Max travaille dans le monde de la peinture, ce qui n'est pas rare dans l'oeuvre de Banville. Anna son épouse, ombre agonisante, semble passer dans ce récit, comme une morte en sursis. Claire, sa fille, a abandonné ses études au Beaux-Arts. Inquiète, elle aimerait qu'il vienne avec elle, lui la considère avec mépris comme une "Basbleu".

La famille Grace, "les Dieux" : la mère Constance (Connie), le père Carlo, les jumeaux Chloé et Myles le garçon muet et Rose la gouvernante, est pour les sentiments qui les lient une énigme pour Max, lui l'enfant solitaire. Que de souvenirs cinquante ans plus tard dans cette maison que la famille Grace habitait et qui est devenue une pension de famille. Mais la vie ne s'inverse pas, les événements passés sont autant de plaies que de questions.

Une écriture qui ressemble, et de ma part, c'est un compliment, à celle de John McGahern dans "Pour qu'ils soient face au soleil levant".

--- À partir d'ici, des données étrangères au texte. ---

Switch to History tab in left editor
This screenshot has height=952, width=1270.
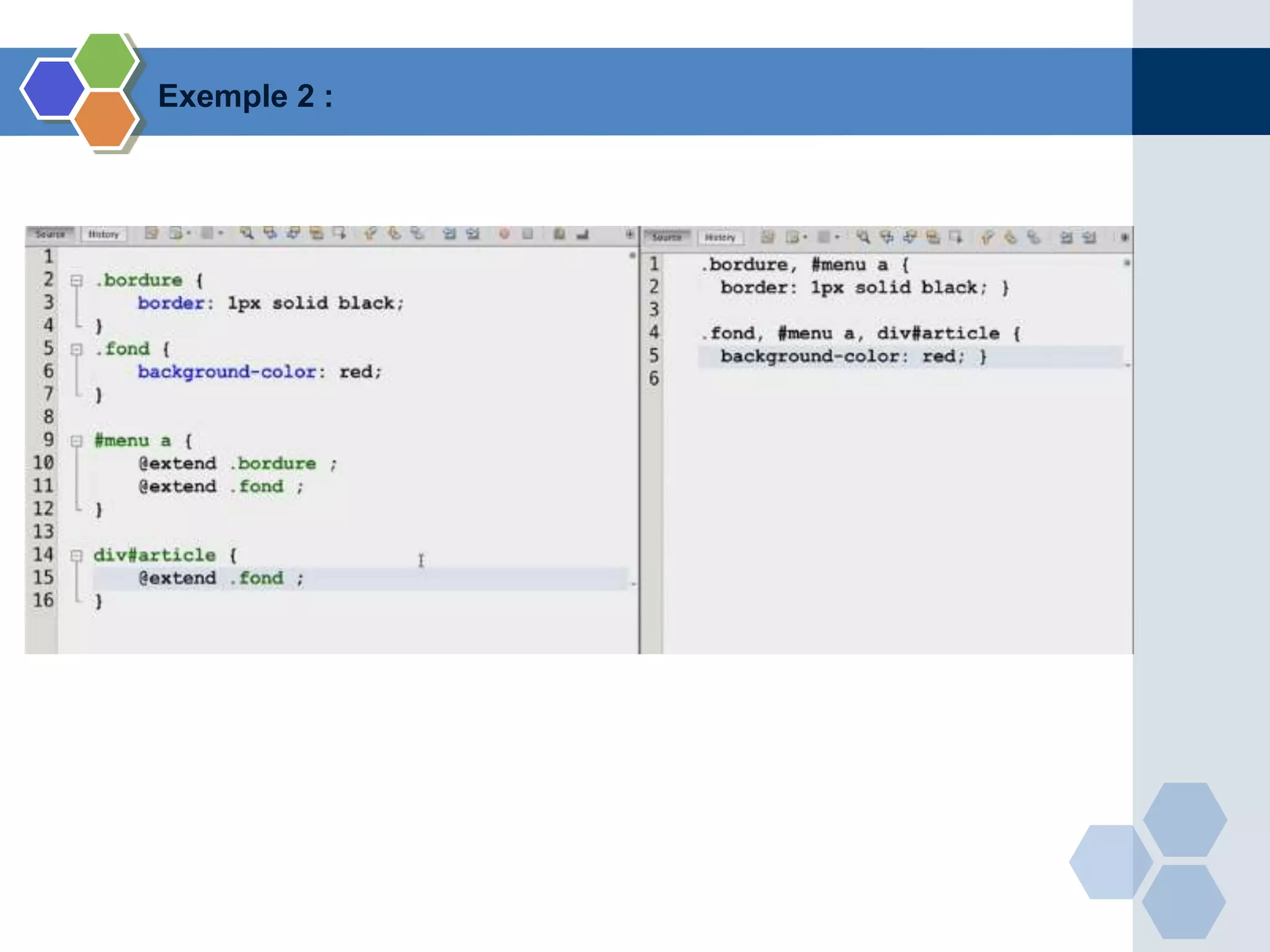pyautogui.click(x=104, y=234)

Un vocabulaire précis et riche pour une histoire se déroulant sur un rythme apparemment lent, le début peut paraître monotone, mais est, je pense, nécessaire pour la mise en place de l'histoire et des personnages. Un très beau roman.

Pour l'anecdote, Claire, la fille de Max, suit les cours des Beaux-Arts en étudiant un peintre Vaublin! Hors ce même peintre était déjà mentionné dans un autre roman "Le monde de l'Or".

Extraits :

"Le passé cogne en moi comme un second coeur."

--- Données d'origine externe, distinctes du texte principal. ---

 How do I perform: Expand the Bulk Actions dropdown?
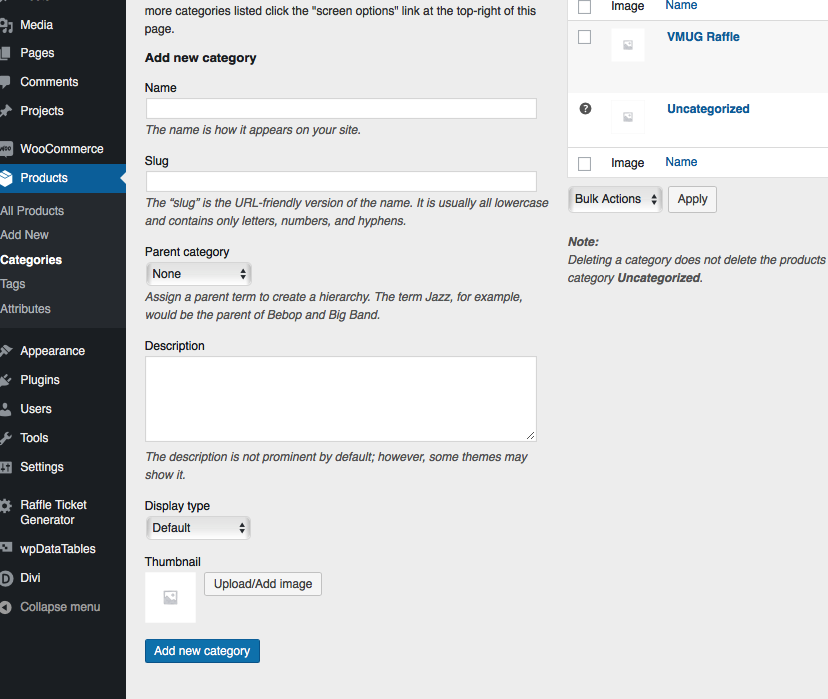tap(615, 199)
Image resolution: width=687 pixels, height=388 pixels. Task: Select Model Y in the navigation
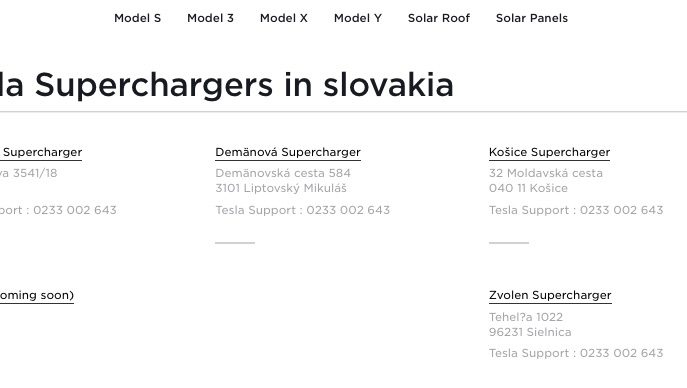pyautogui.click(x=358, y=18)
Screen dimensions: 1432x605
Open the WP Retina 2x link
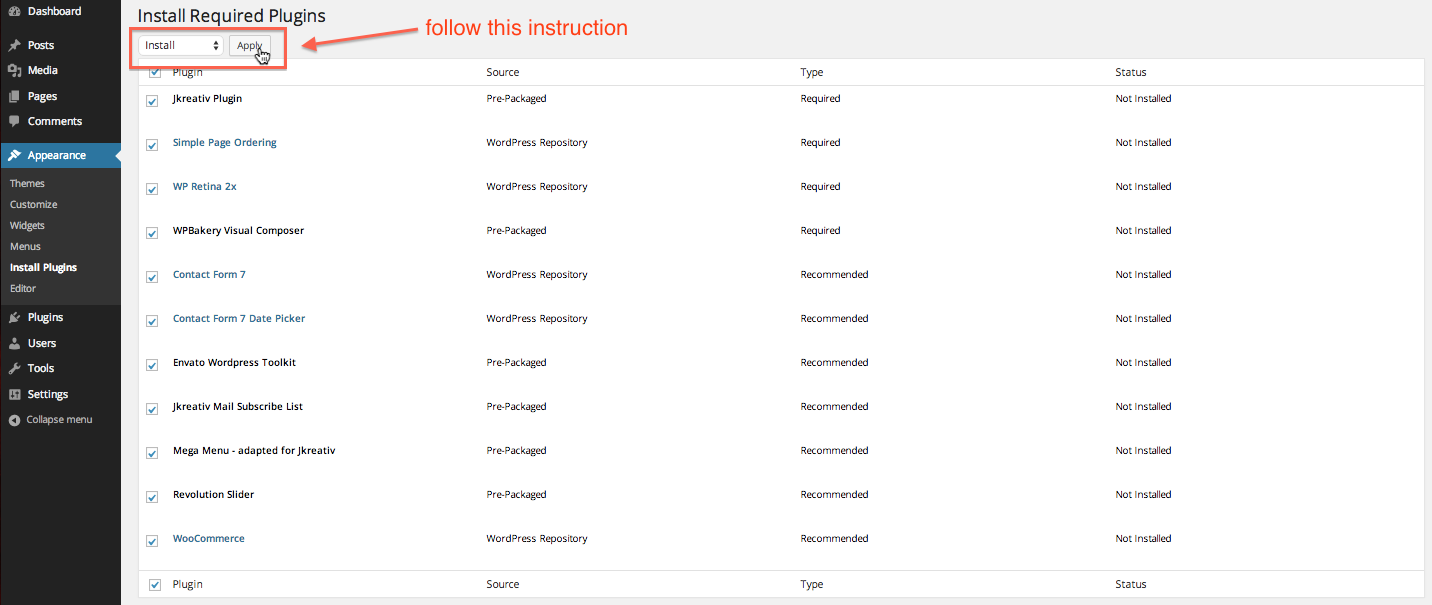point(204,186)
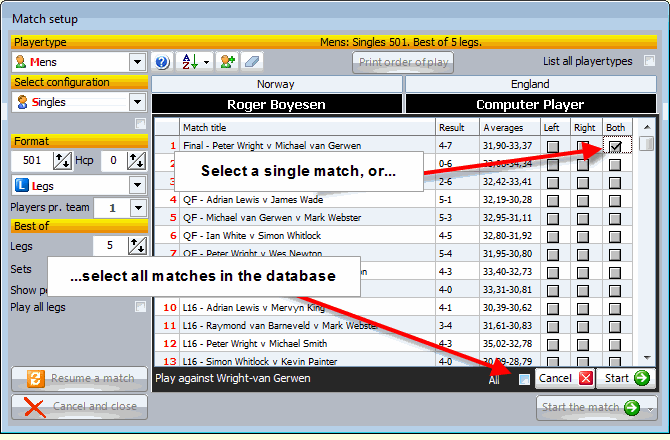This screenshot has height=440, width=670.
Task: Click the Legs count stepper arrows
Action: (x=137, y=245)
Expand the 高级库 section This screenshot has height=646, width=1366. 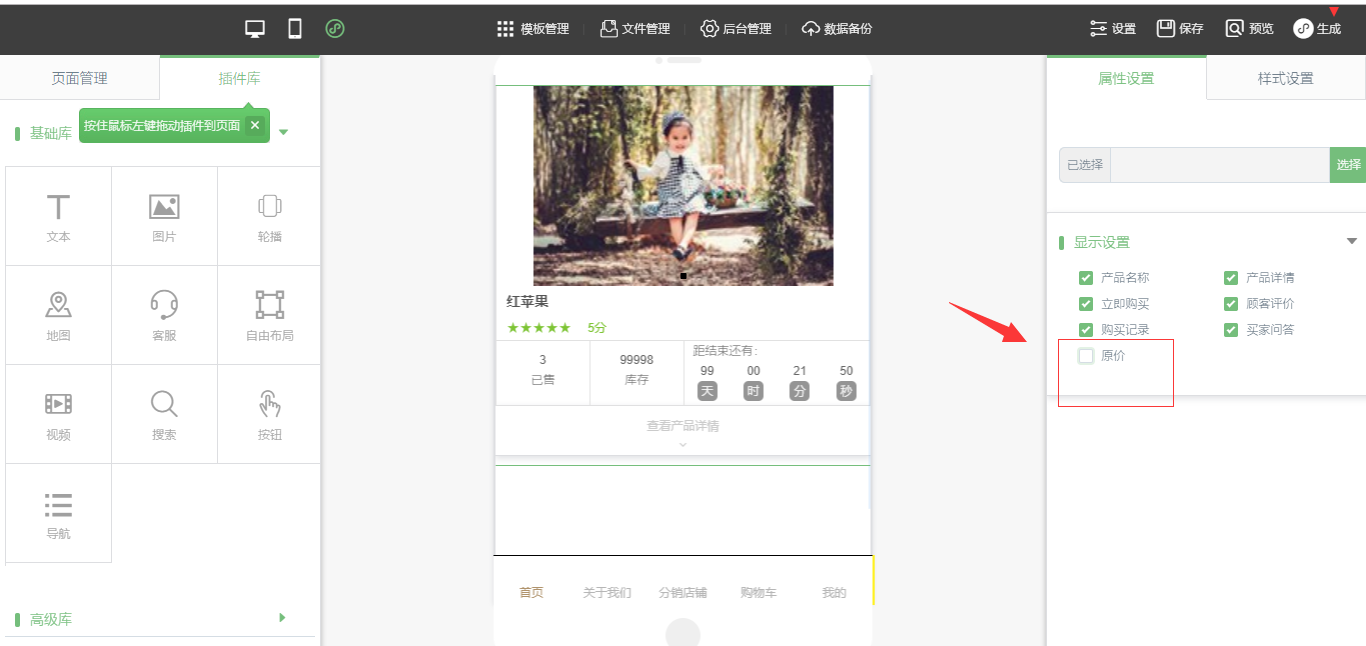tap(282, 618)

"Un rêve voilà ce qui m'a attiré ici."

"Je pensais à Anna. Je m'oblige à penser à elle, j'en fais un exercice."

Note : 5/5
(Eireann)








La mer,
Le livre des aveux,
Le monde d'or,
Athéna,
Eclipse,
La lettre de Newton



Né à Wexford, en Irlande, en 1945, John Banville vit actuellement à Dublin. Son oeuvre, depuis son premier livre, "Long Lankin", publié en 1970, a été salué par toute la critique et récompensée par de nombreux grands prix littéraires, dont le James Tait Black Memorial Prize en 1976 pour "Docteur Copernicus", le Guardian Fiction Prize en 1981 pour "Kepler", et le prix de la Fondation Lannan pour l'ensemble de son oeuvre.